Install pandoc on your machine http://pandoc.org/installing.html

Steps:

  1. Log into SMS and switch to batch mode
  2. Select each of the articles in your target dev center using the left navigation pane
  3. Click “Export” and save the resulting CSV to a file.
  4. Open PowerShell ISE and paste the following script into the script editor. This will output HTML files to a new directory called MSDN.

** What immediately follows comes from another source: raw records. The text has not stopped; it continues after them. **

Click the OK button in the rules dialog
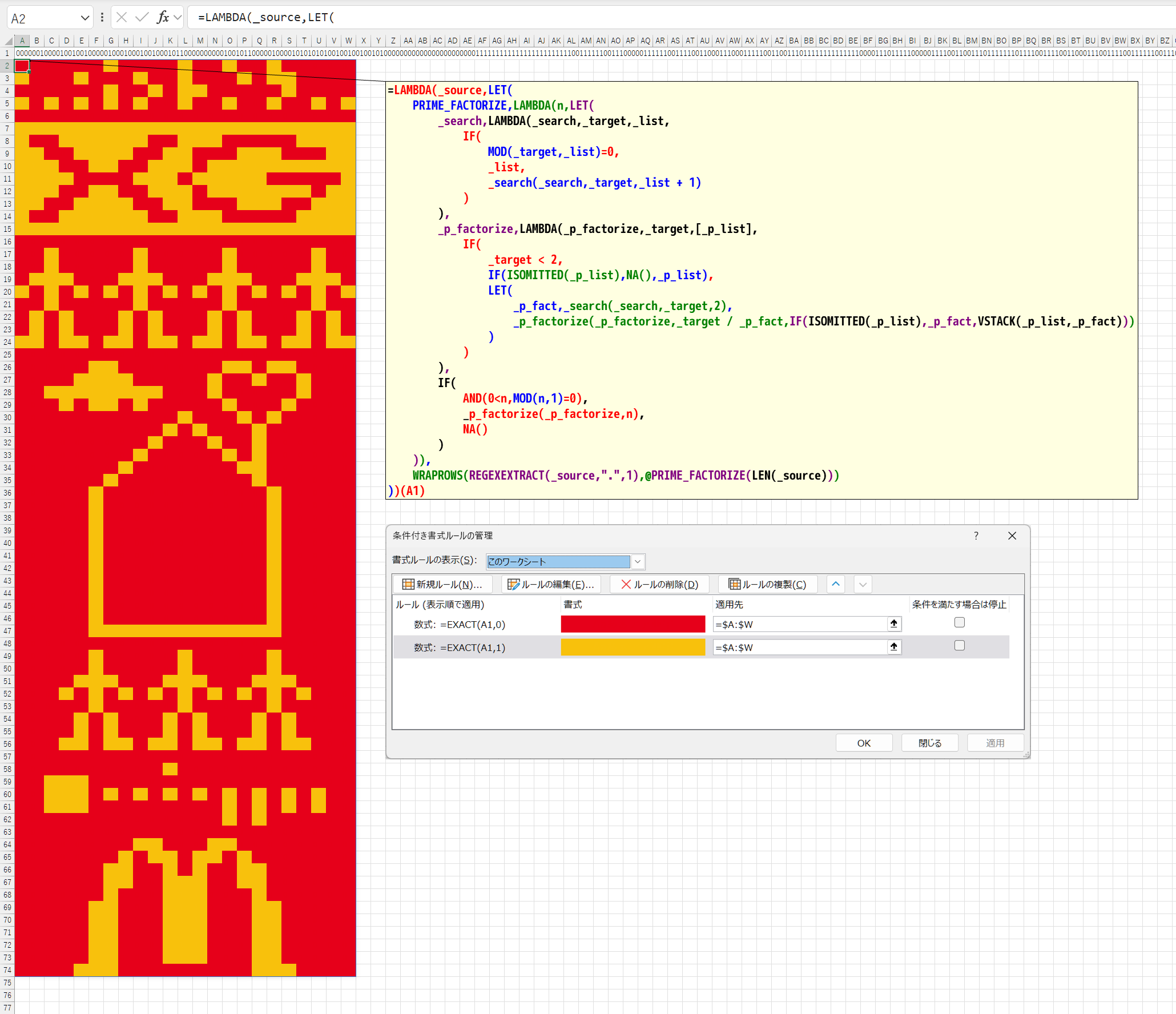 (x=864, y=743)
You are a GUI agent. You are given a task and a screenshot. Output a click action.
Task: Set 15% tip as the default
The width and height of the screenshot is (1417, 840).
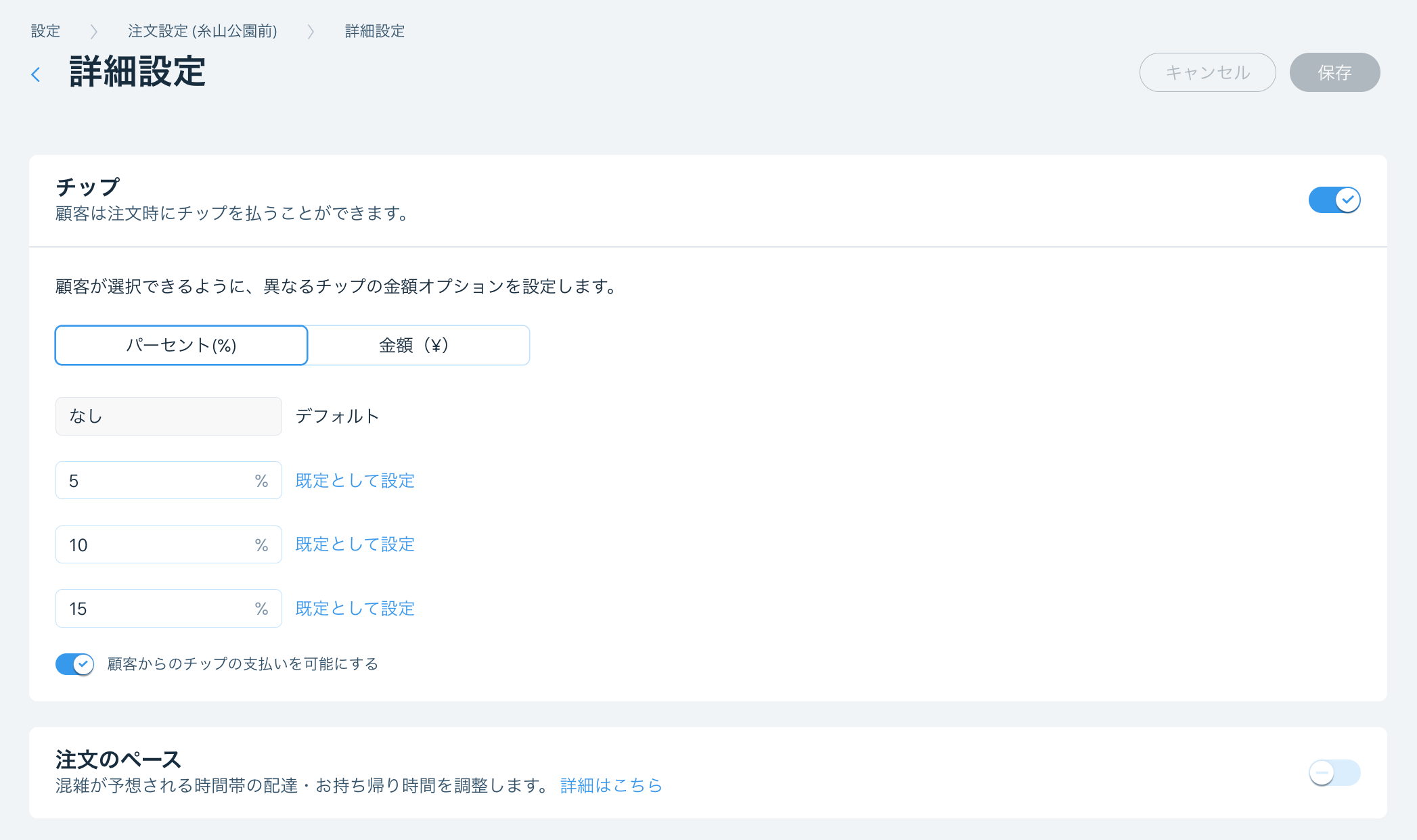point(354,608)
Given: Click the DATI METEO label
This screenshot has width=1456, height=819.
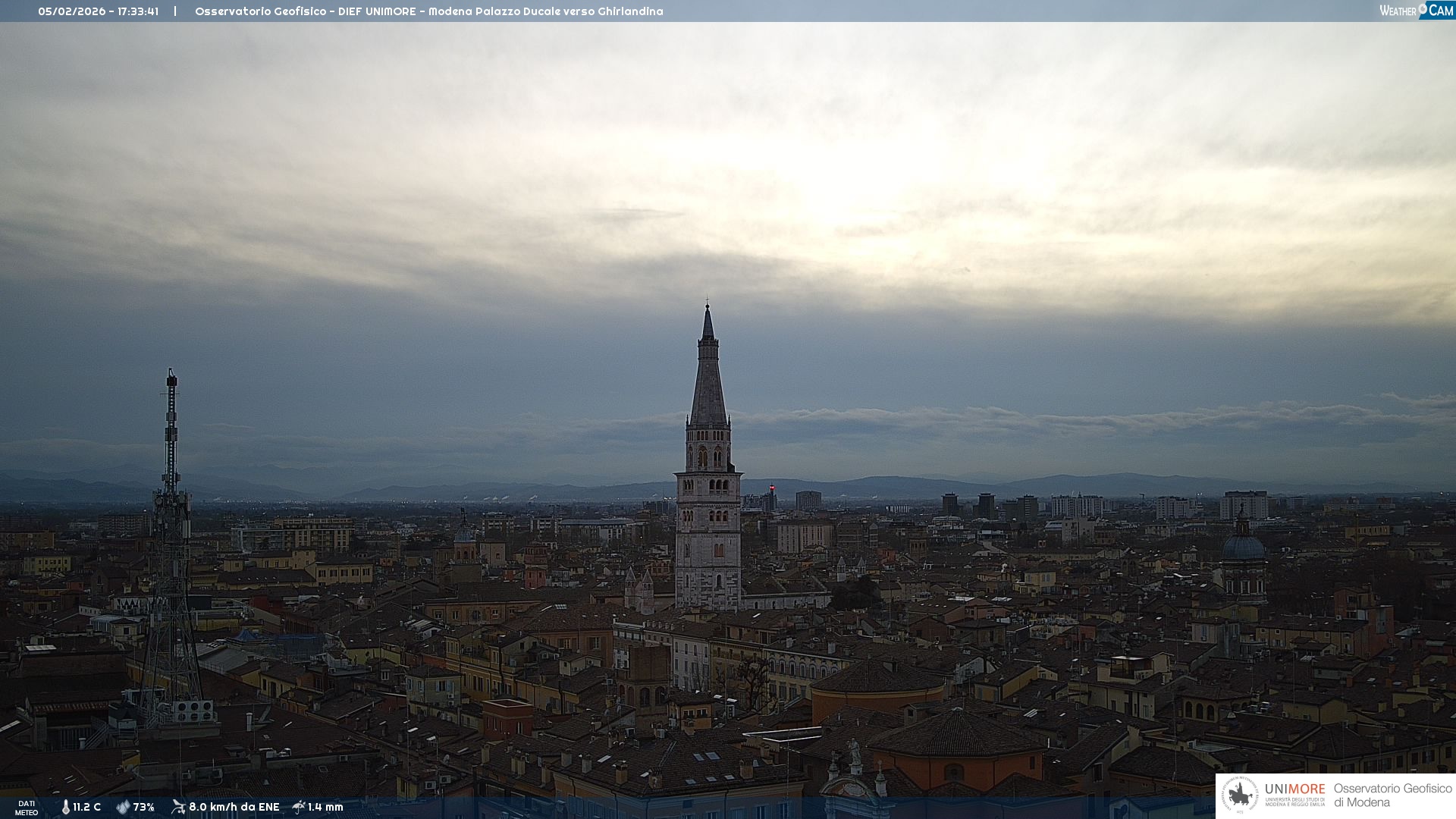Looking at the screenshot, I should tap(27, 808).
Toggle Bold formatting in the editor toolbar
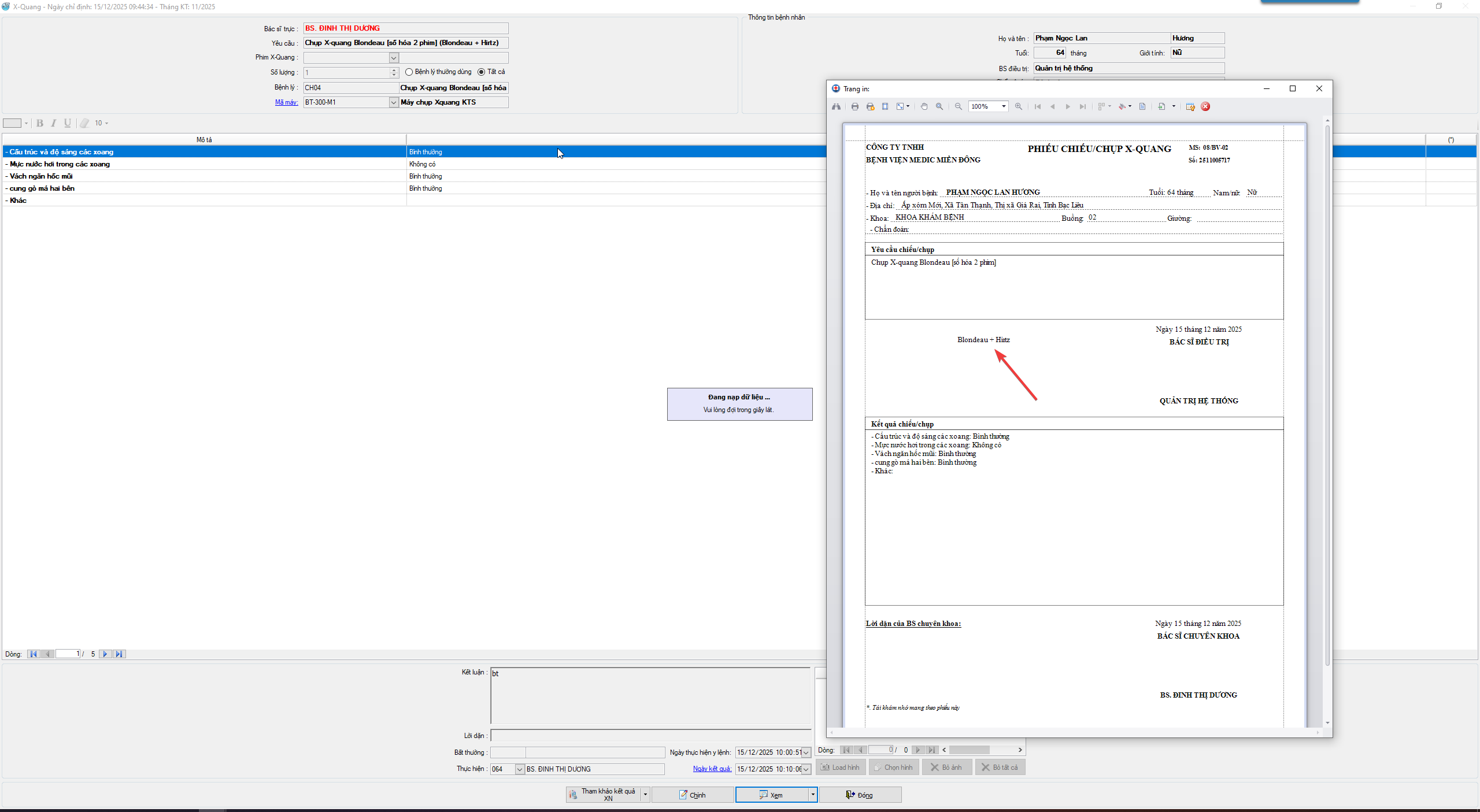This screenshot has height=812, width=1480. point(40,123)
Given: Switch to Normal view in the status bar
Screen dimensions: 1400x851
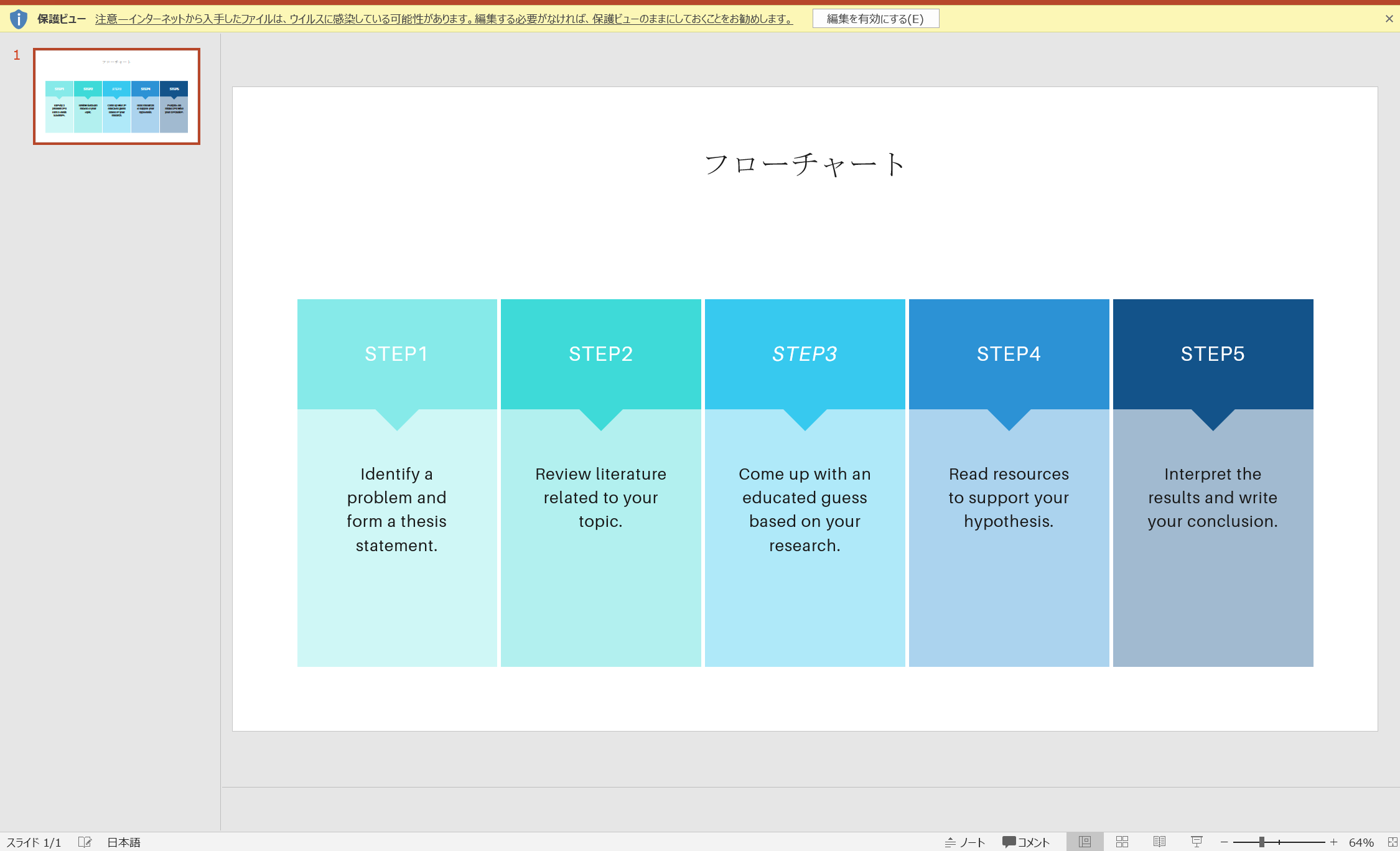Looking at the screenshot, I should point(1084,842).
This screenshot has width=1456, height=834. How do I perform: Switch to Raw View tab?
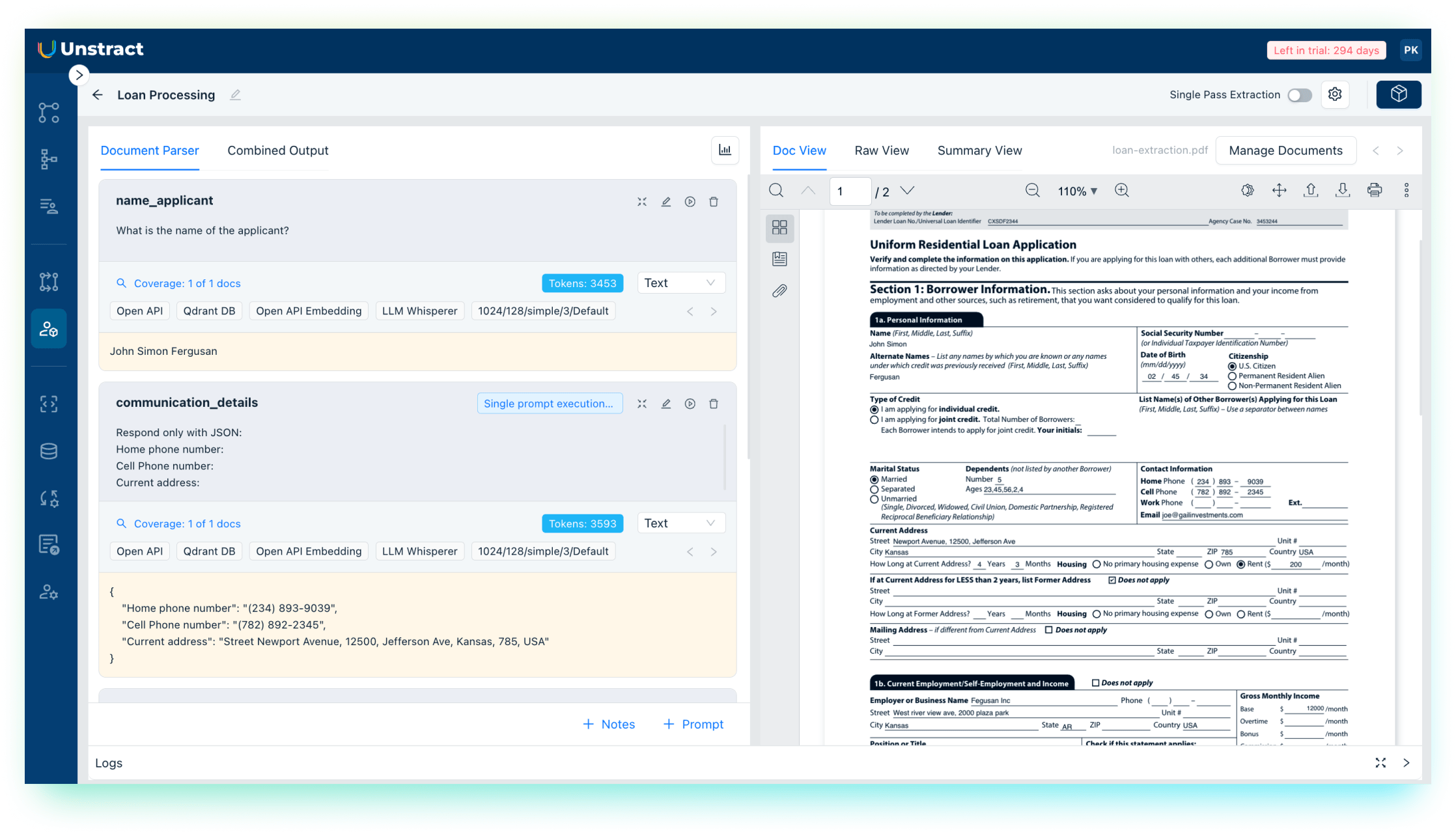881,150
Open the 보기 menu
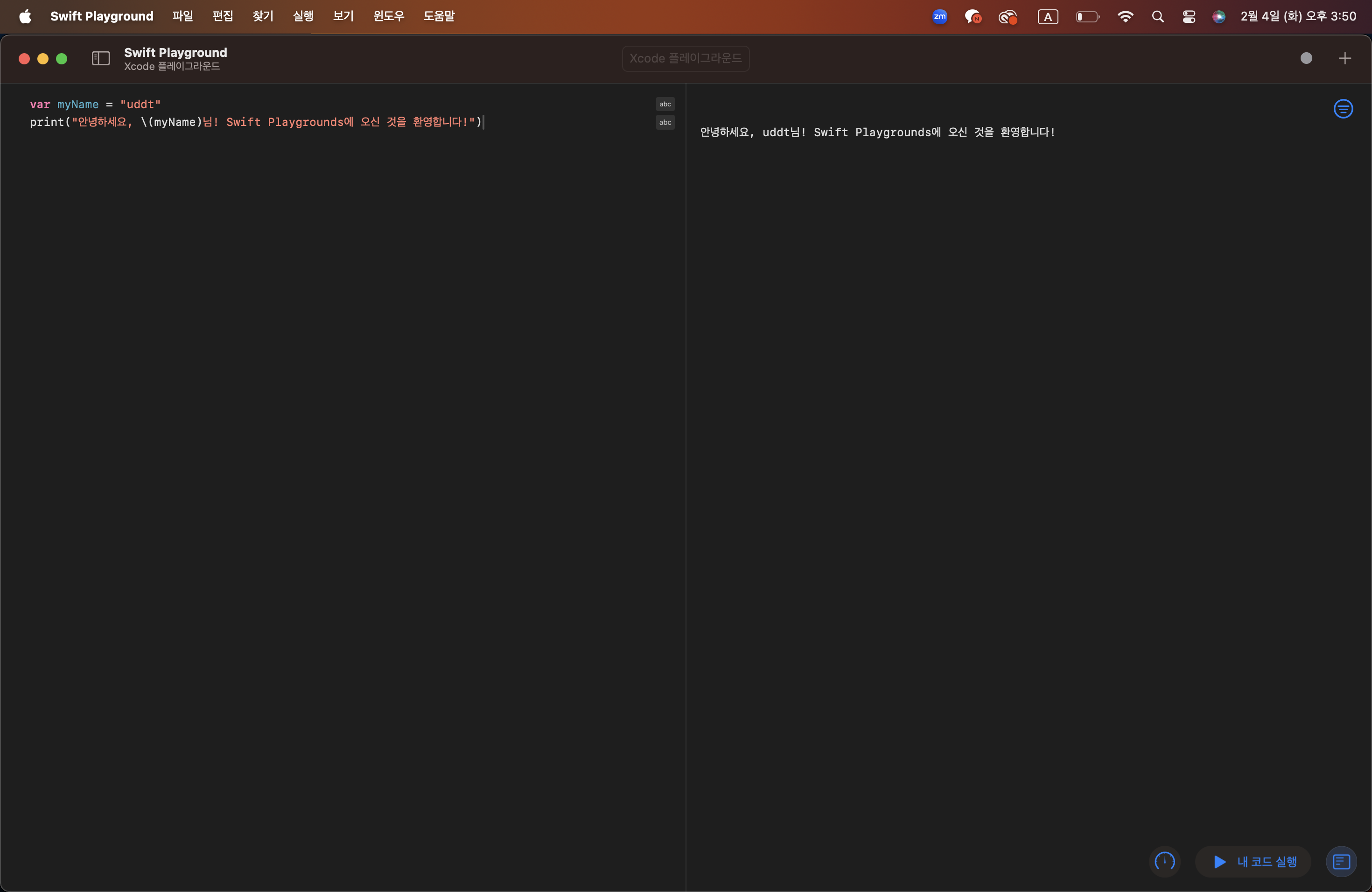The width and height of the screenshot is (1372, 892). 343,16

    function getHTMLFromSmsExport($file) {
      cd $PSScriptRoot
      $export = (import-csv $file)
    
      new-item -ItemType Directory -Force -Path MSDN
    
      foreach ($row in $export) {
          $url = "https://msdn.microsoft.com/en-US/library/" + $row.ContentId
          echo $url
    
          $out = "MSDN\"+$row.ContentId+ "-" + $row.ContentName+".html"
    
          $httpContent = Invoke-WebRequest -URI $url -TimeoutSec 15
          $htmlContent = $httpContent.ParsedHtml.getElementById("content")
          if ($htmlContent -ne $null) {
              $html = $htmlContent.OuterHTML
              $html | Out-File -FilePath $out -Encoding utf8
    
              $images = $httpContent.ParsedHtml.getElementById("content").getElementsByTagName("img")
    
              foreach ($image in $images) {
                  $chunks = $image.src.Split("/")
                  $outName = "MSDN\" + $chunks[$chunks.Length -1]
    
                  Invoke-WebRequest -URI $image.src -OutFile $outName -TimeoutSec 15
              }
          }
      }
    } 
    getHTMLFromSmsExport("smsexport.csv") #Update this to point to your export CSV 
    
  5. Next, you can convert the html content (which is just the page content without any chrome) to Markdown, also using PowerShell

    cd MSDN
    $files = dir
    
    foreach ($file in $files) {
        if ($file.Extension -eq ".html") {
            $out = $PSScriptRoot + "markdown\" + $file.BaseName + ".md"
            echo "pandoc $file -f html -t markdown -o $out"
            pandoc $file -f html -t markdown-raw_html-native_divs-native_spans+startnum-link_attributes-header_attributes+hard_line_breaks --atx-headers -o $out
        }
    }
    
    1. Now that your content is converted into markdown, it can be added to your git repository.